» WHAT YOU NEED TO DO: Each line below must be transcribed with no word changed.

(Data excerpts)
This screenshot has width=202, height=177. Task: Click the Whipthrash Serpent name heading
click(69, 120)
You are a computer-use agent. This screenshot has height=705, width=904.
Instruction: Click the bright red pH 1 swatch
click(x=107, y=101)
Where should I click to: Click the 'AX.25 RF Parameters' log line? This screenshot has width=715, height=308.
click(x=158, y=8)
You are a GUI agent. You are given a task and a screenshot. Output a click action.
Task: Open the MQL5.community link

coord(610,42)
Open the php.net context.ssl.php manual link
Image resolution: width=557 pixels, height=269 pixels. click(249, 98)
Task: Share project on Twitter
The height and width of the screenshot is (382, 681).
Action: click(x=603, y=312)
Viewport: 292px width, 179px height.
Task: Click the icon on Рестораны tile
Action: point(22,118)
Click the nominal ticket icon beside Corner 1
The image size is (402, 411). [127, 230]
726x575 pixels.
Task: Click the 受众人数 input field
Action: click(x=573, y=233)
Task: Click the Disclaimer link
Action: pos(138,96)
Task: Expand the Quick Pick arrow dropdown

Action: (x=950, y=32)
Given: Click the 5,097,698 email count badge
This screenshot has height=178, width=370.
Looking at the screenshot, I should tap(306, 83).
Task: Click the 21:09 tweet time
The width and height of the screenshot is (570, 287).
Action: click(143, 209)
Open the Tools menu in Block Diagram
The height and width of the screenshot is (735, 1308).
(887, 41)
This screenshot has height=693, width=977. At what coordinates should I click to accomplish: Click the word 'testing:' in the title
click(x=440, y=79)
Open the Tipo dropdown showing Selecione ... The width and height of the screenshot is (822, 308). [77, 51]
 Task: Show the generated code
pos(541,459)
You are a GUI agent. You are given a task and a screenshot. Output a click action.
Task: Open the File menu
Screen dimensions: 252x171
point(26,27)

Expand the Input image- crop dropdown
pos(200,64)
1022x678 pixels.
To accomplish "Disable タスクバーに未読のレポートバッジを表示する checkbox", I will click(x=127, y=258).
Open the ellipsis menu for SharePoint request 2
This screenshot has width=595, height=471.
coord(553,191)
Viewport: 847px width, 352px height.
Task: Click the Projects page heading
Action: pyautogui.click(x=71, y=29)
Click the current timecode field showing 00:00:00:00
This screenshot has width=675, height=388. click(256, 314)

» RESULT BELOW:
This screenshot has width=202, height=177. Task: Click the Whipthrash Serpent name heading
click(69, 120)
You are a computer-use agent. This screenshot has height=705, width=904.
Instruction: Click the bright red pH 1 swatch
click(x=107, y=101)
Where should I click to: Click the 'AX.25 RF Parameters' log line? This screenshot has width=715, height=308.
click(x=158, y=8)
You are a GUI agent. You are given a task and a screenshot. Output a click action.
Task: Open the MQL5.community link

coord(610,42)
Open the php.net context.ssl.php manual link
Image resolution: width=557 pixels, height=269 pixels. click(249, 98)
Task: Share project on Twitter
The height and width of the screenshot is (382, 681).
Action: click(x=603, y=312)
Viewport: 292px width, 179px height.
Task: Click the icon on Рестораны tile
Action: point(22,118)
Click the nominal ticket icon beside Corner 1
The image size is (402, 411). [127, 230]
726x575 pixels.
Task: Click the 受众人数 input field
Action: click(x=573, y=233)
Task: Click the Disclaimer link
Action: pos(138,96)
Task: Expand the Quick Pick arrow dropdown

Action: (x=950, y=32)
Given: Click the 5,097,698 email count badge
This screenshot has height=178, width=370.
Looking at the screenshot, I should tap(306, 83).
Task: Click the 21:09 tweet time
The width and height of the screenshot is (570, 287).
Action: click(143, 209)
Open the Tools menu in Block Diagram
The height and width of the screenshot is (735, 1308).
(887, 41)
This screenshot has height=693, width=977. At what coordinates should I click to accomplish: Click the word 'testing:' in the title
click(x=440, y=79)
Open the Tipo dropdown showing Selecione ... The width and height of the screenshot is (822, 308). [77, 51]
 Task: Show the generated code
pos(541,459)
You are a GUI agent. You are given a task and a screenshot. Output a click action.
Task: Open the File menu
Screen dimensions: 252x171
point(26,27)

Expand the Input image- crop dropdown
pos(200,64)
1022x678 pixels.
To accomplish "Disable タスクバーに未読のレポートバッジを表示する checkbox", I will click(x=127, y=258).
Open the ellipsis menu for SharePoint request 2
This screenshot has width=595, height=471.
coord(553,191)
Viewport: 847px width, 352px height.
Task: Click the Projects page heading
Action: pyautogui.click(x=71, y=29)
Click the current timecode field showing 00:00:00:00
This screenshot has width=675, height=388. click(256, 314)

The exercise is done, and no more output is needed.